Margaret Barrimore raised her head and instinctively they both drew back. Alleyn walked away from the window and then, with a glance at Miss Emily, turned back to it.

“She has controlled herself,” said Miss Emily. “She is gathering her flowers. She is a woman of character, that one.”

In a short time Mrs. Barrimore had filled her basket and returned to the house.

“Was she very friendly,” he asked, “with Miss Cost?”

“No. I believe, on the contrary, there was a certain animosity. On Cost’s part. Not, as far as I could see, upon Mrs. Barrimore’s. Cost,” said Miss Emily, “was, I judged, a spiteful woman. It is a not unusual phenomenon among spinsters of Cost’s years and class. I am glad to say I was not conscious, at her age, of any such emotion. My sister Fanny, in her extravagant fashion, used to say I was devoid of the mating instinct. It may have been so.”

“Were you never in love, Miss Emily?”

“That,” said Miss Emily, “is an entirely different matter.”

“Is it?”

“In any case it is neither here nor there. What do you wish me to do, Rodrigue? Am I to remain in this place?” She examined him. “I think you are disturbed upon this point,” she said.

Alleyn thought: She’s sharp enough to see I’m worried about her, and yet she can’t see why. Or can she?

He said: “It’s a difficult decision. If you go back to London I’m afraid I shall be obliged to keep in touch and bother you with questions and you may have to return. There will be an inquest, of course. I don’t know if you will be called. You may be.”

“With whom does the decision rest?”

“Primarily, with the police.”

“With you, then?”

“Yes. It rests upon our report. Usually the witnesses called at an inquest are the persons who found the body — me, in this instance — together with the investigating officers, the pathologist and anyone who saw or spoke to the deceased shortly before the event. Or anyone else who the police believe can throw light on the circumstances. Do you think,” he asked, “you can do that?”

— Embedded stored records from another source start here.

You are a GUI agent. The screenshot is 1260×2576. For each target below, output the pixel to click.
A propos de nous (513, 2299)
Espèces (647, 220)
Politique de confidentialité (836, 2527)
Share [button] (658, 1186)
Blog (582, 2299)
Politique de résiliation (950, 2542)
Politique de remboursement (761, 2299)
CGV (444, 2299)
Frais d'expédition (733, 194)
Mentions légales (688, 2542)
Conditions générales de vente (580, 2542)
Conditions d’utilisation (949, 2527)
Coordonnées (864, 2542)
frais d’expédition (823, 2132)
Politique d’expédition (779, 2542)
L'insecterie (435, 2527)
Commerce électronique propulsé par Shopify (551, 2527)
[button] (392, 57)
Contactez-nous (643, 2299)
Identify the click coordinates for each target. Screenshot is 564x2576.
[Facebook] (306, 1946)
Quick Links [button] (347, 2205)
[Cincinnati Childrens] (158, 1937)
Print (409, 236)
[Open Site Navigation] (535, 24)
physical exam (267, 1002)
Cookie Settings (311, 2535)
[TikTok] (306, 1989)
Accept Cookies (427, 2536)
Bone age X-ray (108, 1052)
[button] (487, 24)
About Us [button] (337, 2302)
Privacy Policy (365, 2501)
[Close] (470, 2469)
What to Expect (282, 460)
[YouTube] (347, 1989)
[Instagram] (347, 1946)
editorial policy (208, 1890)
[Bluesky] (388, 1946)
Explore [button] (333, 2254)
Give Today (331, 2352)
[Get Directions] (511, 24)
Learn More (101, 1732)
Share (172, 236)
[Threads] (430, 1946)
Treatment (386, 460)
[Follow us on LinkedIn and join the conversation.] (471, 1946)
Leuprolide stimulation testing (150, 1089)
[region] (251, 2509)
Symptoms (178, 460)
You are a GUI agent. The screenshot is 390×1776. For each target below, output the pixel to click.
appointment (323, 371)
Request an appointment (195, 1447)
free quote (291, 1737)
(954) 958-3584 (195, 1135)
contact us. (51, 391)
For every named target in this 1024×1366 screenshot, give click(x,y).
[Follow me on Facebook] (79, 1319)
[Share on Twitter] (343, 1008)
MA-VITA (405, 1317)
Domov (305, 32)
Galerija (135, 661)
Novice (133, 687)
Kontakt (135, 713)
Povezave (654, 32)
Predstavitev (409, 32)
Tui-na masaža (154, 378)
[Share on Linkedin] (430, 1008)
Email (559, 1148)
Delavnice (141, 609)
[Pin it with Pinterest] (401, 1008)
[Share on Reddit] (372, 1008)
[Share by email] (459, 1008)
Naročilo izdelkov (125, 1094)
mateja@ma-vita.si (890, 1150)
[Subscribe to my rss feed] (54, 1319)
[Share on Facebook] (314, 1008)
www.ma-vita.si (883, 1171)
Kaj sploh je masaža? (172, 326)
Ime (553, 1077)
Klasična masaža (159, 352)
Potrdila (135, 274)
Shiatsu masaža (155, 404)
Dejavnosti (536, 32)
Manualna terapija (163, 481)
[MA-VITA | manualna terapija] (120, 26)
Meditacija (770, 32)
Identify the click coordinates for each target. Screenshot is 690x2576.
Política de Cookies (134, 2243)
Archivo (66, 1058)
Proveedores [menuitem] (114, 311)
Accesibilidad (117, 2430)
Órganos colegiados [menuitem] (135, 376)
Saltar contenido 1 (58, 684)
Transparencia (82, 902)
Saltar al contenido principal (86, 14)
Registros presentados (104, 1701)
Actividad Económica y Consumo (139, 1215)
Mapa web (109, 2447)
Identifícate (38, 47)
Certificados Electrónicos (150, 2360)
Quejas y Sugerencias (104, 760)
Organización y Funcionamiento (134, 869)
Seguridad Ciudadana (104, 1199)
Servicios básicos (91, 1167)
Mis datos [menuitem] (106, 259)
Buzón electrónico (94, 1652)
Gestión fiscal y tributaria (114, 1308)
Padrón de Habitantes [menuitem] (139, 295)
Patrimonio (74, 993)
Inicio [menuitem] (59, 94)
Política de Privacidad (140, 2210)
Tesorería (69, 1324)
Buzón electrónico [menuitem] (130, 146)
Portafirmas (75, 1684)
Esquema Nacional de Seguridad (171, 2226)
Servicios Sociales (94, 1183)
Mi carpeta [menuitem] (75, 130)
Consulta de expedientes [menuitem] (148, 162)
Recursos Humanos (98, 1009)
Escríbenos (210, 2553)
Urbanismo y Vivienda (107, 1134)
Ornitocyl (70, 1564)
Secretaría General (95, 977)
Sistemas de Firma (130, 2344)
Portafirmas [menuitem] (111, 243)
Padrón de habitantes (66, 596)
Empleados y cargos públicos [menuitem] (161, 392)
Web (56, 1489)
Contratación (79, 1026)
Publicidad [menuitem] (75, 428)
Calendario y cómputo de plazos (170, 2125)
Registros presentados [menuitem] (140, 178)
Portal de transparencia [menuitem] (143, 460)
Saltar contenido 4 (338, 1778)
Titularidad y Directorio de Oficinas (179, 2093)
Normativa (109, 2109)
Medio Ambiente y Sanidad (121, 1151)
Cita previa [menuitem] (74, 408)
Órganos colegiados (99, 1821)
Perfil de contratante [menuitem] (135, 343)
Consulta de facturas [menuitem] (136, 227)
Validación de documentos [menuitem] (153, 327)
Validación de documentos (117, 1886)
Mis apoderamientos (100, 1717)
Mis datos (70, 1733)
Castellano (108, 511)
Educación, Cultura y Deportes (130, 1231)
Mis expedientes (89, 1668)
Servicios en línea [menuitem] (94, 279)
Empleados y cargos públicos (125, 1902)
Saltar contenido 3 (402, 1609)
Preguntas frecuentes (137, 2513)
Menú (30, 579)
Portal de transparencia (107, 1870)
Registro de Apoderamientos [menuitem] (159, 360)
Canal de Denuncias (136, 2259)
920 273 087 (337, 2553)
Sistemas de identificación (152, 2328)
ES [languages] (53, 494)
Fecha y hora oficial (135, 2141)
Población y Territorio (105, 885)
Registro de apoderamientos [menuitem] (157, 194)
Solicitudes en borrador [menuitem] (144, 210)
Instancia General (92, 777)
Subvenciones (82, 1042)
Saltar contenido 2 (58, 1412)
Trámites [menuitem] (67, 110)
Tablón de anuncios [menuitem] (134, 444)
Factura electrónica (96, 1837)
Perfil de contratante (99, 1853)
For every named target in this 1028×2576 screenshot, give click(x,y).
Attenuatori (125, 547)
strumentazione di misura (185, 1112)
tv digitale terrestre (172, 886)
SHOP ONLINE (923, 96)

Miss Emily looked disconcerted. It was the first time, he thought, that he had ever seen her at a loss.

“No,” she said. “I think not.”

“Miss Emily, do you believe that Wally Trehern came back after you had left the enclosure, saw Miss Cost under her umbrella, crept up to the boulder by a roundabout way (there’s plenty of cover) and threw down the rock, thinking he threw it on you?”

“How could that be? How could he get in? The enclosure was locked.”

“He may have had a disk, you know.”

“What would be done to him?”

“Nothing very dreadful. He would probably be sent to an institution.”

She moved about the room with an air of indecision that reminded him, disturbingly, of Mrs. Barrimore. “I can only repeat,” she said at last, “what I know. I saw him. He cried out and then hid himself. That is all.”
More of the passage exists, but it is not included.